Contrassegnata da un alto numero di partecipanti, a testimonianza di quanto sia vivo e sentito il senso di appartenenza a questo storico sodalizio di veri e propri artigiani del gusto  attivo con alterne fortune da oltre un decennio, la prima assemblea post emergenza Covid-19 ha messo in luce la forte volontà dei soci di dare il proprio contributo alla ripresa economica del comparto della ristorazione e del turismo. Un vitale desiderio di ri-partenza esplicitatosi in un complesso piano di attività che prevede, tra le altre cose, l’organizzazione di un evento di degustazione di respiro regionale da tenersi nei prossimi mesi, da riproporre eventualmente a cadenza annuale spalmato all’interno delle quattro province abruzzesi, valorizzando la rete dei produttori locali partner di Qualità Abruzzo all’insegna della parola d’ordine «fare sistema», perché il valore di un piatto si ottiene a partire dalla scelta della materia prima.

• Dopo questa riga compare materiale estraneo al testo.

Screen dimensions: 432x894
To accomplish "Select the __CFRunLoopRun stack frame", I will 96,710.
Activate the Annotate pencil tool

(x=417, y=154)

Spazio quindi ad un grande piano integrato di comunicazione centrato sul lancio del progetto di promozione «Abruzzo Terra di Gusto» con gli chef abruzzesi premiati con il massimo riconoscimento delle Stelle dalla guida Michelin ai quali sarà affidato il racconto dell’Abruzzo del gusto  come elemento di attrazione in chiave turistica. Di pari passo, si procederà sul versante della valorizzazione territoriale con il lancio dell’iniziativa «Vieni e gusta l’Abruzzo», basata sulla organizzazione di escursioni enogastronomiche in linea con le attuali tendenze del turismo post emergenziale, con spostamenti di prossimità anche di una sola giornata, preferendo spazi aperti, nella riscoperta del contatto con la natura in assoluta sicurezza.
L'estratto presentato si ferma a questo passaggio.